## Фрагмент текста:

****************

> XPOHOC > РУССКОЕ ПОЛЕ  > РУССКАЯ ЖИЗНЬ
 

Эмилия Обухова

 

© "РУССКАЯ ЖИЗНЬ"

XPOHOC
"РУССКАЯ ЖИЗНЬ"
"МОЛОКО"
"ПОДЪЕМ"
"БЕЛЬСКИЕ ПРОСТОРЫ"
ЖУРНАЛ "СЛОВО"
"ВЕСТНИК МСПС"
"ПОЛДЕНЬ"
"ПОДВИГ"
"СИБИРСКИЕ ОГНИ"
РОМАН-ГАЗЕТА
ГАЗДАНОВ
ПЛАТОНОВ
ФЛОРЕНСКИЙ
НАУКА
ПАМПАСЫ

К 115-ой годовщине со дня рождения Марины Цветаевой

 

Эмилия Обухова

ЭМИГРАЦИЯ КАК ФЕНОМЕН АБСОЛЮТНОЙ СВОБОДЫ

(случай Марины Цветаевой)

«Как Вы глубоко правы — так любить Россию!
Старую, новую, красную, белую — всю! Вместила же Россия — всё...
Наша обязанность, вернее, обязанность нашей любви — её всю вместить”.
(из письма М.Цветаевой к А.Тесковой)

Марине Цветаевой не было тридцати, когда она уезжала из России. Шел 22-ой год. К тому времени она была уже известным поэтом, значительной яркой личностью. Муж Цветаевой, Сергей Эфрон, воевал в Белой армии. Он ушел на фронт в 18-ом, и четыре года Марина не знала о муже ничего. После разгрома белых на Дону и стольких лет его молчания трудно было поверить, что он жив. И все же у нее оставалась надежда, и она стала искать Сергея Яковлевича. И нашла. По просьбе Марины Ивановны его разыскал Эренбург, выпущенный властями на время за границу. Оказалось, Эфрону удалось бежать из России и даже выехать в Европу. Он смог передать письмо семье, а когда выяснилось, что он будет жить и учиться в Праге, Марина Цветаева с дочерью Ариадной начали готовиться к эмиграции. Младшая дочь, Ирина, умерла в Москве от голода в 19-ом.
 
Ко времени своего отъезда Марина Цветаева, совсем еще молодая, имела уже длинный список потерь, как будто прожила долгую и трудную человеческую жизнь.

****************

## Задание 1:
Верны ли по статье о Цветаевой утверждения (a) «Сергей Эфрон ушел на фронт в 1918 году», (b) «Эфрон собирался жить и учиться в Берлине» и (c) «Эфрона разыскал Эренбург по просьбе Марины Ивановны»? На каждое ответьте «да» или «нет» и приведите решающие слова статьи дословно.

****************

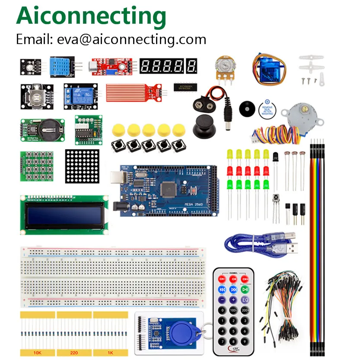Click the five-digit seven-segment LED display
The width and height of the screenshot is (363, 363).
168,66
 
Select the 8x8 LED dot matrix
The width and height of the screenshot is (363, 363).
82,166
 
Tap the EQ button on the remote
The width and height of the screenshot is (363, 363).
245,299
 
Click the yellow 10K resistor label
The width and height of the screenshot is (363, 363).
37,353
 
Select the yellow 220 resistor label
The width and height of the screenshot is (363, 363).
74,353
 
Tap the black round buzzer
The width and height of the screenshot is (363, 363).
246,108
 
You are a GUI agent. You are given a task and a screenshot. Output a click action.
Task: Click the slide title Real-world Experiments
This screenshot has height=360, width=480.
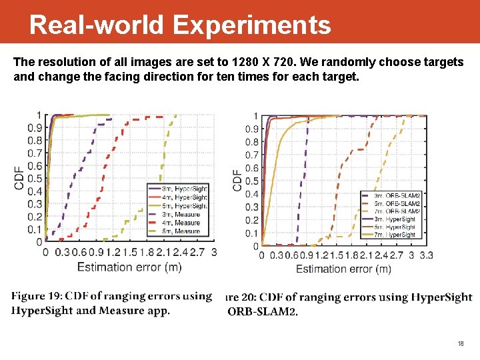tap(180, 25)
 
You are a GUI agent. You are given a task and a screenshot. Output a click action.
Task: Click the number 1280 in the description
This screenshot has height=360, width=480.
tap(247, 62)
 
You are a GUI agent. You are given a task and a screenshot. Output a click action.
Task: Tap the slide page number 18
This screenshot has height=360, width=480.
tap(460, 344)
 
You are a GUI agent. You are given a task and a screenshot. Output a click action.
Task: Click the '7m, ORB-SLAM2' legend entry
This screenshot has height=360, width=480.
tap(398, 211)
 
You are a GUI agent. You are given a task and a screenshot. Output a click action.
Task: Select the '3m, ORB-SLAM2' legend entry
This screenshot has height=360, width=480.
tap(398, 195)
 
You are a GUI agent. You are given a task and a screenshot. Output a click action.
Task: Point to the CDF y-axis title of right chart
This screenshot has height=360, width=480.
tap(237, 179)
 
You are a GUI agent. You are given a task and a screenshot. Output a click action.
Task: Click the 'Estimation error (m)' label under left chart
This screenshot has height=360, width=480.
tap(129, 267)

****************

## Задание 2:
Продублируйте строки листинга, начиная со строки, содержащей «Select the yellow 220 resistor label», и до конца листинга включительно. Изображения в ответ не включайте.

## Полный ответ 1:
(a) Да: «Он ушел на фронт в 18-ом».
(b) Нет: «он будет жить и учиться в Праге».
(c) Да: «По просьбе Марины Ивановны его разыскал Эренбург».

## Полный ответ 2:
Select the yellow 220 resistor label
The width and height of the screenshot is (363, 363).
74,353
 
Tap the black round buzzer
The width and height of the screenshot is (363, 363).
246,108
 
You are a GUI agent. You are given a task and a screenshot. Output a click action.
Task: Click the slide title Real-world Experiments
This screenshot has height=360, width=480.
tap(180, 25)
 
You are a GUI agent. You are given a task and a screenshot. Output a click action.
Task: Click the number 1280 in the description
This screenshot has height=360, width=480.
tap(247, 62)
 
You are a GUI agent. You are given a task and a screenshot. Output a click action.
Task: Tap the slide page number 18
This screenshot has height=360, width=480.
tap(460, 344)
 
You are a GUI agent. You are given a task and a screenshot. Output a click action.
Task: Click the '7m, ORB-SLAM2' legend entry
This screenshot has height=360, width=480.
tap(398, 211)
 
You are a GUI agent. You are given a task and a screenshot. Output a click action.
Task: Select the '3m, ORB-SLAM2' legend entry
This screenshot has height=360, width=480.
tap(398, 195)
 
You are a GUI agent. You are given a task and a screenshot. Output a click action.
Task: Point to the CDF y-axis title of right chart
This screenshot has height=360, width=480.
tap(237, 179)
 
You are a GUI agent. You are given a task and a screenshot. Output a click action.
Task: Click the 'Estimation error (m)' label under left chart
This screenshot has height=360, width=480.
tap(129, 267)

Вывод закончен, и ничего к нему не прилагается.